The forex market has a tendency to bounce off major round numbers. Traders looking to benefit from the phenomenon need to build a strategy based around the order flow associated with these levels. First of all it should be noted that he market will not reverse every time it hits a round number. Traders work with probabilities and anything which can be used to build on an edge is worthy of note.

The USDCAD currency pair recently traded towards the parity level at 1.000. One first reaching the level price then pierced by a few pips and subsequently retraced hundreds of pips. Soon after the same thing happened again. Why does this happen you may ask? Well it comes down to order flow. The cluster of orders based around key levels like parity on the USDCAD currency pair means that volatility can often follow a move into the figure.

We will now look at the order types that are clustered around these levels. First of all the retail traders will place trade entries above and below the round numbers. An order above through the level will trigger and the trader aims to benefit from the following momentum. If the trade does not move in the desired direction the stop loss order is often placed on the other side of the figure. The liquidation of a trade is a reverse order so the stop loss on a buy trade is a sell stop. What happens when this triggers? The sell order pushes price lower as demand for the asset diminishes. No one trader moves the forex in isolation but the aggregate effect of many orders causes the movements we see on the charts.

Large institutions may also place orders around key forex round number levels. If a Japanese auto company needs to convert Yen into Dollars it makes sense that the human inputting the order will most likely choose to place it near some kind of round number. Not always but once again we are working in probabilities. Large speculators also trade in options and the boundary levels for these options are quite often round numbers. There is therefore a financial incentive for speculators to protect these option barriers and often the level will be untouched even as price move within a few pips. A penetration of the level will sometimes see a subsequent loss of interest in protecting the area and this causes the price to move through with additional volatility.

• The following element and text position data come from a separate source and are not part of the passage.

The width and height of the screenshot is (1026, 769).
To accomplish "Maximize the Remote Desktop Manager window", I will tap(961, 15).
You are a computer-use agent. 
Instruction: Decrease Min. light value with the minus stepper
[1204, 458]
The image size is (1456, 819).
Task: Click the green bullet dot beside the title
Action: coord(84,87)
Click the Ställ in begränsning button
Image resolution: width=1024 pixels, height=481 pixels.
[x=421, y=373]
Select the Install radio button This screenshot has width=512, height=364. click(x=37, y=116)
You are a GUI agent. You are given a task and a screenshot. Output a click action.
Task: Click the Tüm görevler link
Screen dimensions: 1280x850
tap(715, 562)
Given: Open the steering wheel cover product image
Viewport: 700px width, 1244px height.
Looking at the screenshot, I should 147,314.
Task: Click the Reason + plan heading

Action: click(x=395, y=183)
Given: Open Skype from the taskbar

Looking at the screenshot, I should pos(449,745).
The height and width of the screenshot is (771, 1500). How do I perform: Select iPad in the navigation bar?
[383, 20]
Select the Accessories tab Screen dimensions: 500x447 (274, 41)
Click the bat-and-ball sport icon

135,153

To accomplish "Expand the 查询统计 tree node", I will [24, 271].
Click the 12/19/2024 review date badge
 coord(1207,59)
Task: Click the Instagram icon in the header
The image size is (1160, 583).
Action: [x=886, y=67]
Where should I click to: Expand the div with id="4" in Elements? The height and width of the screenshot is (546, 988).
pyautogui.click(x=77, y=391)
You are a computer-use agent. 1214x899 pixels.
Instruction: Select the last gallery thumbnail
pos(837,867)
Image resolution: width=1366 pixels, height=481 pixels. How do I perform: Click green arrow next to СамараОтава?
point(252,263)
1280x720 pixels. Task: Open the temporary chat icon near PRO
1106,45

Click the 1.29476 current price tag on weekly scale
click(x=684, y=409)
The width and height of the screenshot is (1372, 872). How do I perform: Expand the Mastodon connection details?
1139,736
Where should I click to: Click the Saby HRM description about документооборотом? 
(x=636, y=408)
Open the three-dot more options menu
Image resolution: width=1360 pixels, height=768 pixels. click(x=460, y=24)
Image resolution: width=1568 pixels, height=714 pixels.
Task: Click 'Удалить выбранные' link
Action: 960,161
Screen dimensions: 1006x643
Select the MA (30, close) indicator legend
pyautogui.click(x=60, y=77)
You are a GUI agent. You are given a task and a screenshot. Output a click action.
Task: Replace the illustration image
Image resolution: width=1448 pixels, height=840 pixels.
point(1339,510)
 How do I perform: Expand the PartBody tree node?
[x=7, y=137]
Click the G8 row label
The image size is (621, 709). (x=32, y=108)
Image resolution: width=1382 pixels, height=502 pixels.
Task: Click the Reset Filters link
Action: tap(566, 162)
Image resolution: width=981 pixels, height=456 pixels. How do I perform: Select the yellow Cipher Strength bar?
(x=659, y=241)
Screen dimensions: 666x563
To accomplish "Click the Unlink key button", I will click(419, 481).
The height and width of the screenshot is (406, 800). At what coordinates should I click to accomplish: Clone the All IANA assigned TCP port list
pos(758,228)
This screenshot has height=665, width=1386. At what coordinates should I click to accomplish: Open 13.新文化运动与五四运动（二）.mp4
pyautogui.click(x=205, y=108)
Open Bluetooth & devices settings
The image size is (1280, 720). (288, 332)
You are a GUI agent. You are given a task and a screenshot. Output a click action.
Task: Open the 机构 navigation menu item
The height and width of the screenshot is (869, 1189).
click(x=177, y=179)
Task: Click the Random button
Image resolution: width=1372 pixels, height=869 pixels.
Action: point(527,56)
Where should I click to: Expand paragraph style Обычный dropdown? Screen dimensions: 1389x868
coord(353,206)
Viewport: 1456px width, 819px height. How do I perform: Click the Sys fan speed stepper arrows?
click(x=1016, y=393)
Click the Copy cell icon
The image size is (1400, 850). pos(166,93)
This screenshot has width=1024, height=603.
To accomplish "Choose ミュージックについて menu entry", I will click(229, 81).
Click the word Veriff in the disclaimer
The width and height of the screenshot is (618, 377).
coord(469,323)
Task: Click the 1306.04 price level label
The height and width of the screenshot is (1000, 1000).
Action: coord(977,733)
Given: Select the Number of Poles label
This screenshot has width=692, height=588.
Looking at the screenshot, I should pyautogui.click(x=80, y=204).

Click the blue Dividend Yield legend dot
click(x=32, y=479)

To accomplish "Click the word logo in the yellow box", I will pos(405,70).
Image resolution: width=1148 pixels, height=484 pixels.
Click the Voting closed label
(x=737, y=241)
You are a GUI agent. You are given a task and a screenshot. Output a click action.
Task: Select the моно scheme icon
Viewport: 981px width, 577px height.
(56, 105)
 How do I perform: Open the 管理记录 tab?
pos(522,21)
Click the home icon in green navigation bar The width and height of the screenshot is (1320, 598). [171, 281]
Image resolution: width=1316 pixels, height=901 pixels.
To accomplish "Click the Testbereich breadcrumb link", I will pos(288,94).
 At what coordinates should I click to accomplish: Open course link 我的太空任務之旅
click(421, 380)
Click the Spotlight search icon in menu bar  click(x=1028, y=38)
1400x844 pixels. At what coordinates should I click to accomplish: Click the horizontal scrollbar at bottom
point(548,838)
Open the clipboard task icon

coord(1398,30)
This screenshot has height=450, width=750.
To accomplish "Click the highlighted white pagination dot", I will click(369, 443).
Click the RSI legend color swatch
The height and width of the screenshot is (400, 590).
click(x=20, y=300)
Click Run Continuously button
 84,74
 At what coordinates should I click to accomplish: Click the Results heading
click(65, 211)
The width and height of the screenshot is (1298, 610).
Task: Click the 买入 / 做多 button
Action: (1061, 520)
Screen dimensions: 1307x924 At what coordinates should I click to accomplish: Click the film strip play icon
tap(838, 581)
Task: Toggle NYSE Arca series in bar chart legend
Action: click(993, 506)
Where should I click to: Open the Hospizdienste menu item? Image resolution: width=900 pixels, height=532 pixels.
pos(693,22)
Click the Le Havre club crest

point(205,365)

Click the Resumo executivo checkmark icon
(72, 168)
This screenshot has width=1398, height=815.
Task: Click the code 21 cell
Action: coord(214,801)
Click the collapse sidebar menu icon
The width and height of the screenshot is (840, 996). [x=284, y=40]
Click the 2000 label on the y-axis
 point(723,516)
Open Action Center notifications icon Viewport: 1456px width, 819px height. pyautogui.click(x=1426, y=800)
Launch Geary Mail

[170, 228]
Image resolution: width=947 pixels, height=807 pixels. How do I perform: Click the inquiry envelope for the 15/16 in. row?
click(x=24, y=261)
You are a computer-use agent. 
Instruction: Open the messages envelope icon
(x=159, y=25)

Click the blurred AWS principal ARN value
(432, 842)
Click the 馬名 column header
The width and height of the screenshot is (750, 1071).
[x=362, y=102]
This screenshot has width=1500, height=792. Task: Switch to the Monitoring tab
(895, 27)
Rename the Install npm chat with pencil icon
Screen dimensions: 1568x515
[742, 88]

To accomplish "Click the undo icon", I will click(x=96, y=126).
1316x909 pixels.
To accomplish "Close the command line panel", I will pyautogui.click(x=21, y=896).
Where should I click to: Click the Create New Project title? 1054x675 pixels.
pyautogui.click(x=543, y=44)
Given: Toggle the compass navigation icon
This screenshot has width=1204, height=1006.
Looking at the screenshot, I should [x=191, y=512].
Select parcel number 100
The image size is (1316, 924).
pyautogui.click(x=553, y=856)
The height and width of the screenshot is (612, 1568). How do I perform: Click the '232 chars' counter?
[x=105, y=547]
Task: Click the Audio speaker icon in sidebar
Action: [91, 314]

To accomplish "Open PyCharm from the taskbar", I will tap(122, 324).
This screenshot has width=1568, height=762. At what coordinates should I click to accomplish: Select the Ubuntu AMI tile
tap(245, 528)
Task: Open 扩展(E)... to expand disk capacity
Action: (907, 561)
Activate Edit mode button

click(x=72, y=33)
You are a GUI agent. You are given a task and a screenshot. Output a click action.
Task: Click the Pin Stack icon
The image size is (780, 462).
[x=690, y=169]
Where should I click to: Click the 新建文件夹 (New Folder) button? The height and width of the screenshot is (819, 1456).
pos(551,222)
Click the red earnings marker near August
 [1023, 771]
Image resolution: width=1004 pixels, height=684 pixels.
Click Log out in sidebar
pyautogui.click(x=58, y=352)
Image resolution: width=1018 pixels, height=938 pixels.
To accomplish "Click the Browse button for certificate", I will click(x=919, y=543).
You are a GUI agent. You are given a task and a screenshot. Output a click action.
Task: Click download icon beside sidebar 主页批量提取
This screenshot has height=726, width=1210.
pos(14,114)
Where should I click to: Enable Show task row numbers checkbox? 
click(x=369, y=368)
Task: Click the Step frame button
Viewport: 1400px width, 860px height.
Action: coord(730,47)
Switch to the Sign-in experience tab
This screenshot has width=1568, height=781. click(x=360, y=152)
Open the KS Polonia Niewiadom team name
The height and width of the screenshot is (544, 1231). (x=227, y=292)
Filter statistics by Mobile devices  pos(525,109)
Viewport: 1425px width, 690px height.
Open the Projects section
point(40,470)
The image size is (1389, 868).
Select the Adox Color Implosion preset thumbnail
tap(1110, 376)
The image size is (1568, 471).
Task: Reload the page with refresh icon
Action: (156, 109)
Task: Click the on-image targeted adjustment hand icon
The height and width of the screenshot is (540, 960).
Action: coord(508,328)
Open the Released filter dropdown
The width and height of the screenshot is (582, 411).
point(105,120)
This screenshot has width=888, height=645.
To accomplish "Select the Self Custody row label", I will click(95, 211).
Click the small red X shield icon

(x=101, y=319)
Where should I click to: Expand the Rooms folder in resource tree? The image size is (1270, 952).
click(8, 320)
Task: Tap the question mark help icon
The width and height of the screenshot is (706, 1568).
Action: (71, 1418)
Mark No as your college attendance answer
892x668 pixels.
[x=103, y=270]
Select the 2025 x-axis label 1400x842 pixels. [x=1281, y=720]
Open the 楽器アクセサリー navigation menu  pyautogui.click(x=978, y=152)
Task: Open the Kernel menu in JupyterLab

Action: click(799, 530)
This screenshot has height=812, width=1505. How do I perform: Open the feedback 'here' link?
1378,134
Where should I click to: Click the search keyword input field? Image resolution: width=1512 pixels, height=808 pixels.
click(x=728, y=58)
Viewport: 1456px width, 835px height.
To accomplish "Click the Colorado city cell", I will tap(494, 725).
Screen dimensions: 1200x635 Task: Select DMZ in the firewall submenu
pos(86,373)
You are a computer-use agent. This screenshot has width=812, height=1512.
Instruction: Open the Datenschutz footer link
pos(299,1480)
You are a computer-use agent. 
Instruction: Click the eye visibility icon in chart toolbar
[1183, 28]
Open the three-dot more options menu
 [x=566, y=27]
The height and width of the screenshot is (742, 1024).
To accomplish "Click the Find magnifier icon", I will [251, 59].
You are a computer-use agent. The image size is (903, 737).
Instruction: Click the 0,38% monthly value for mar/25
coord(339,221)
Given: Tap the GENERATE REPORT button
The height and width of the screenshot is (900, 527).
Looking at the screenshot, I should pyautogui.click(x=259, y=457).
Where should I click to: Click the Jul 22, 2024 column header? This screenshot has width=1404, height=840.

The EURUSD and related currency majors are some of the best areas to begin looking for this phenomenon. All of the above should not be taken as a reason to blindly trade around these areas as the forex market is extremely risky. If trading the euro you should do your analysis and your own EURUSD forecast before looking at the specific round numbers. The euro can be a good starting point when trying to build a trading strategy though and demo trading allows this to be done with no risk involved.